### What to do
The task requires repeating, word for word, the lines from the one with "Click the Налог input field" through the end of the material, leaving out all pictures.

========================================================================

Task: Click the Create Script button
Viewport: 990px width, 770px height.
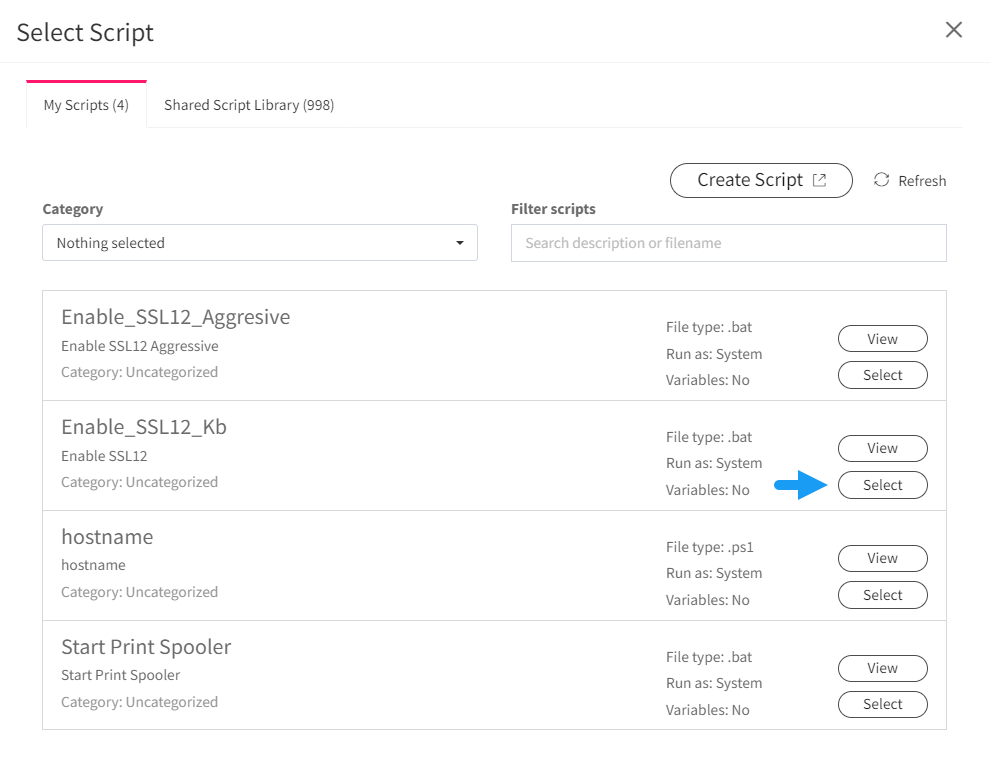Action: coord(761,181)
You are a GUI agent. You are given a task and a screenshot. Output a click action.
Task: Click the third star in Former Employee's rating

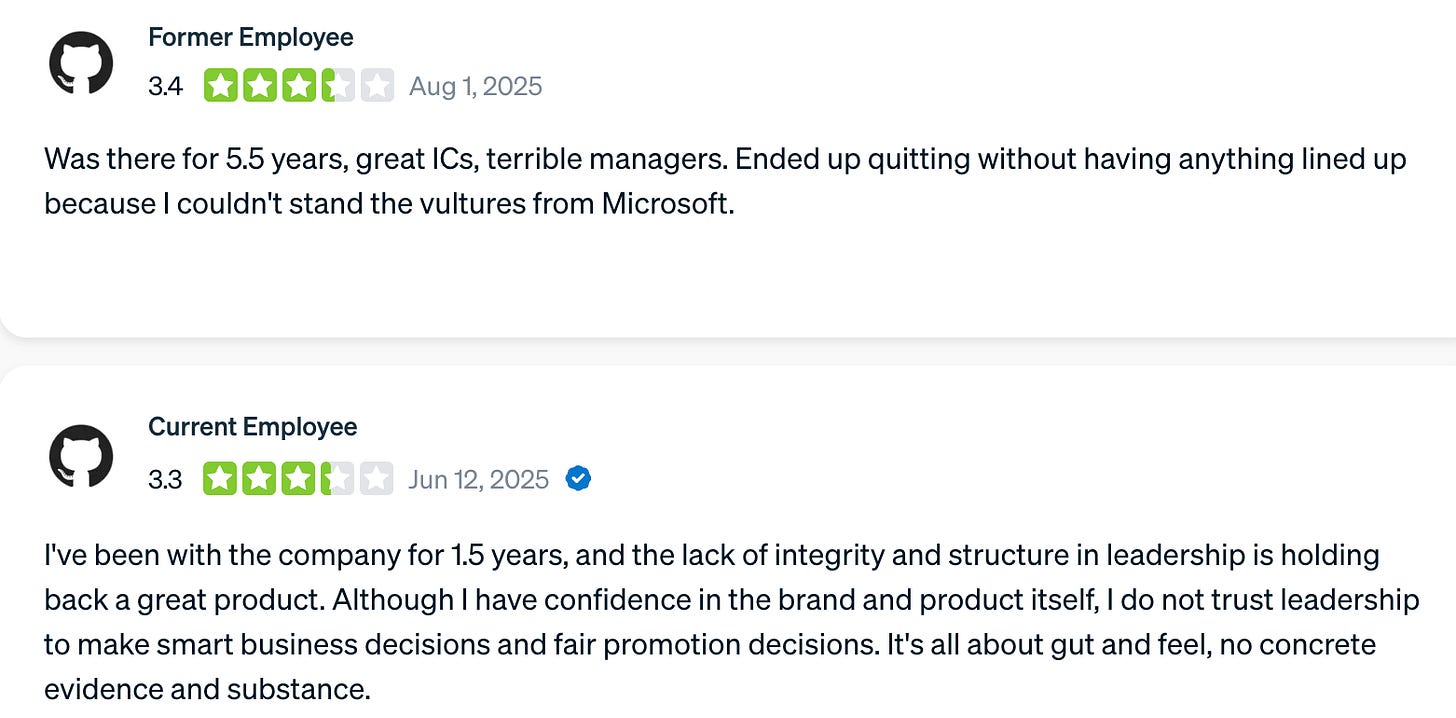[298, 86]
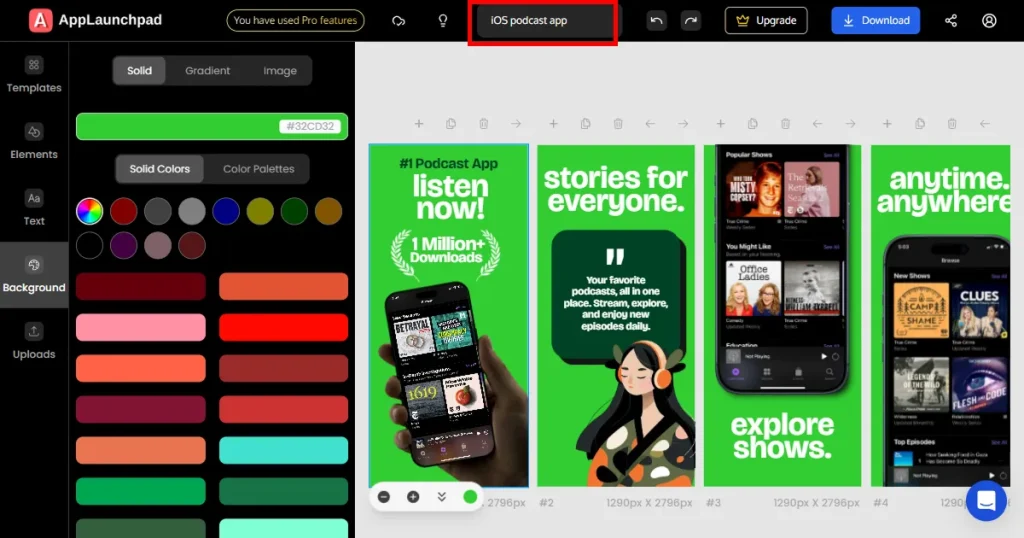The width and height of the screenshot is (1024, 538).
Task: Click the redo arrow icon
Action: [690, 21]
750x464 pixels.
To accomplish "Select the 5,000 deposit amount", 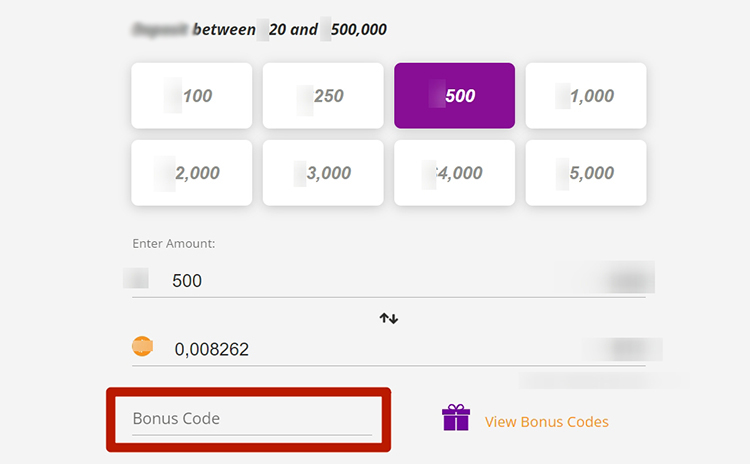I will coord(586,173).
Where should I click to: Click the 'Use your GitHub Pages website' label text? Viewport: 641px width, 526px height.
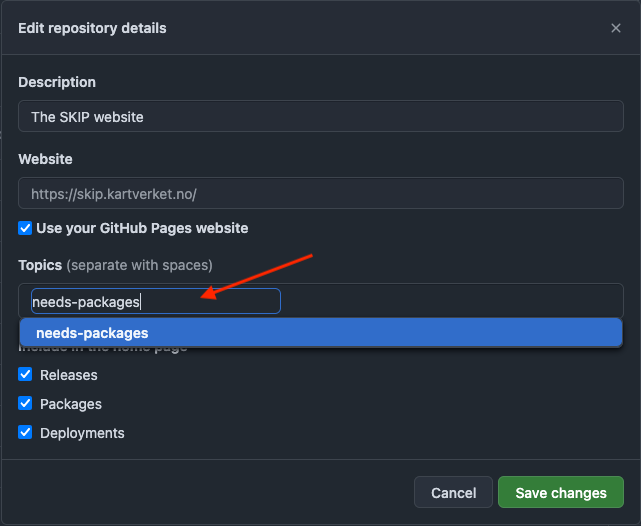142,228
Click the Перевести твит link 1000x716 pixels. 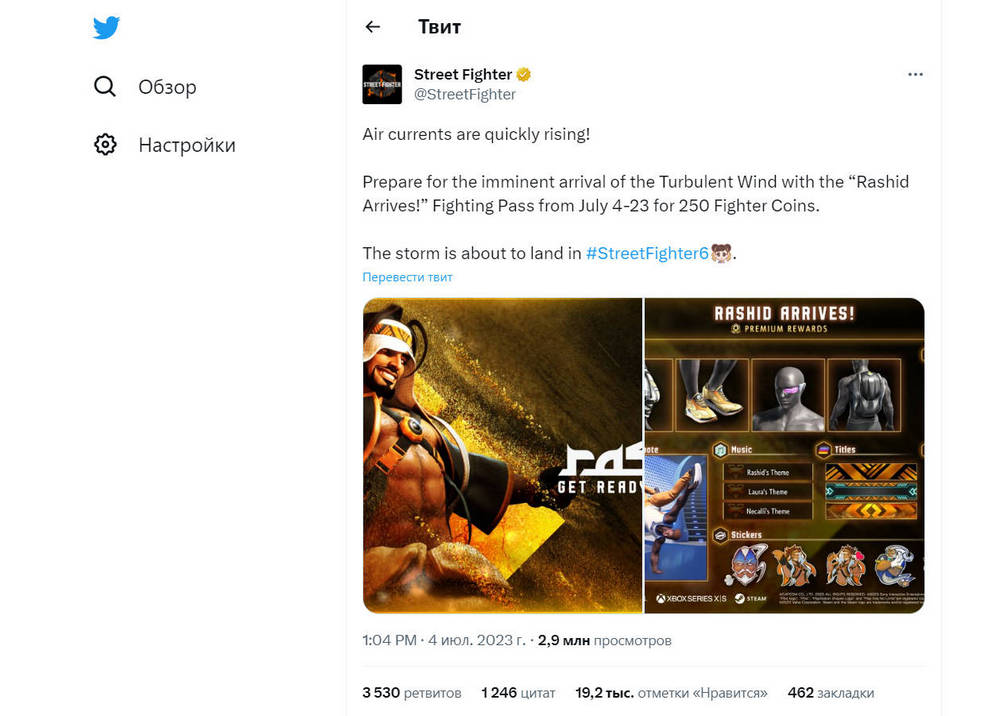tap(408, 277)
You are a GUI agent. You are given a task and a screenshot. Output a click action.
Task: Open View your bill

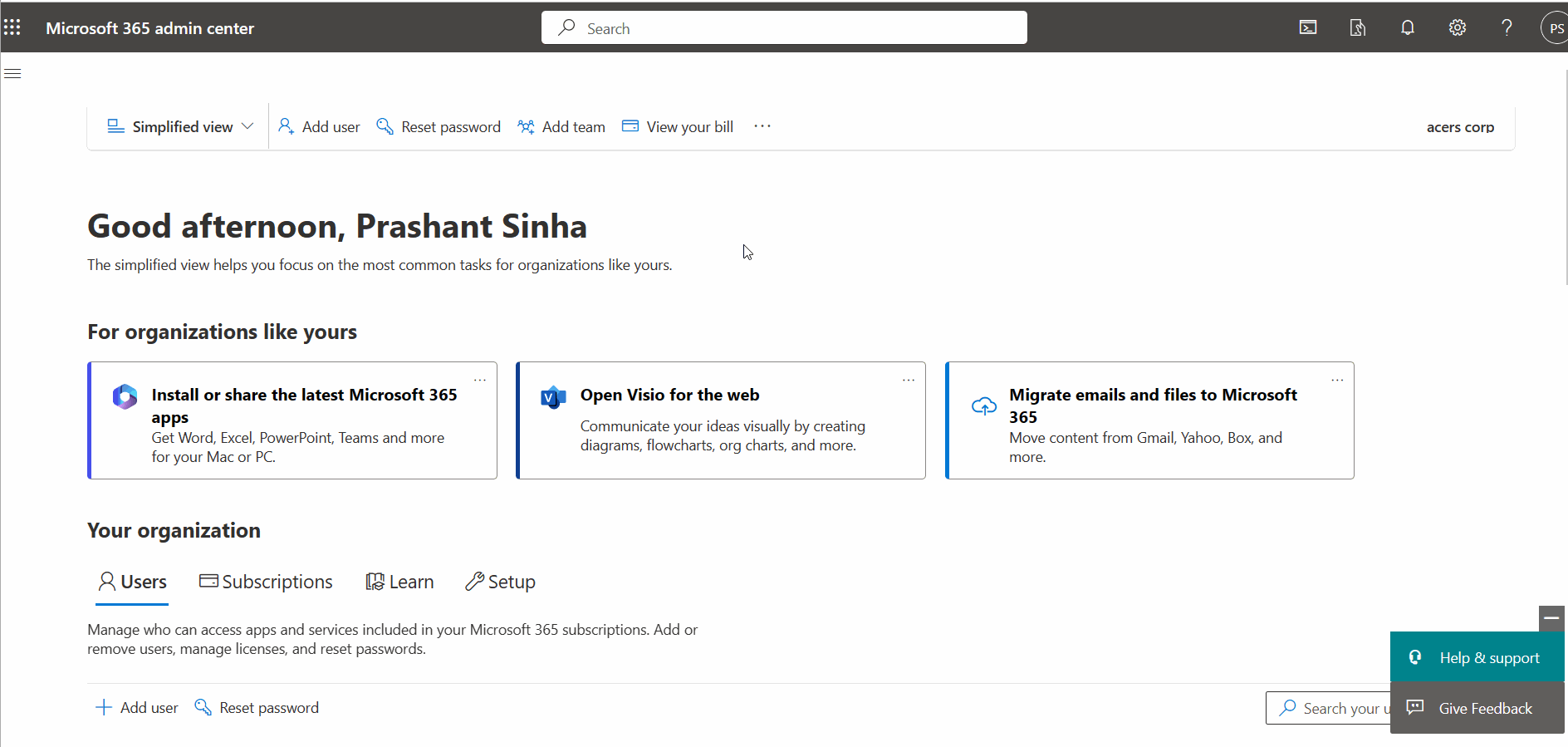[678, 126]
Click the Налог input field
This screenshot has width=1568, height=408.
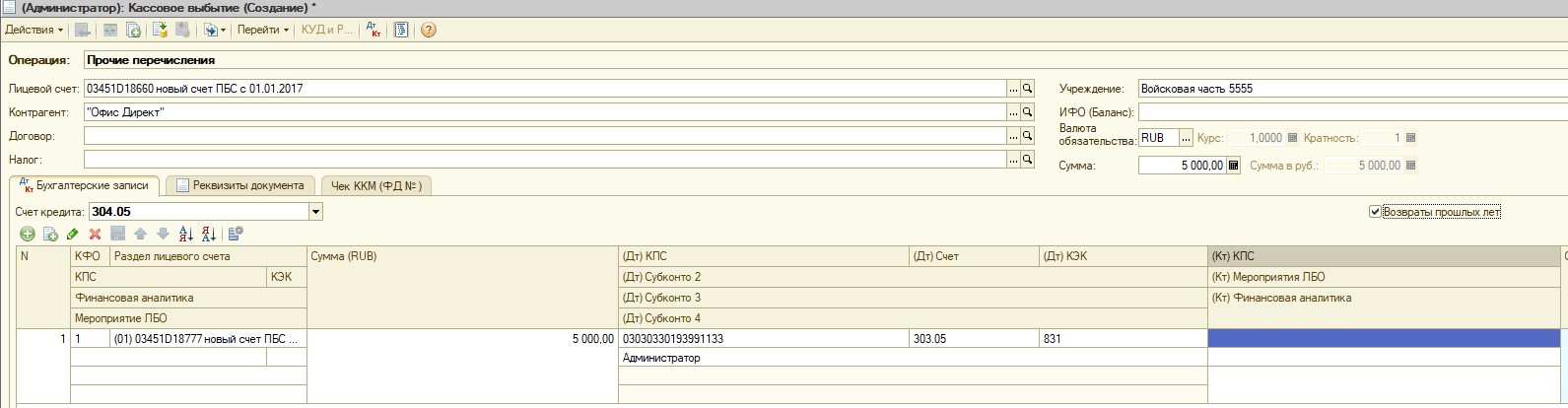544,160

========================================================================

### Answer below
Click the Налог input field
This screenshot has width=1568, height=408.
544,160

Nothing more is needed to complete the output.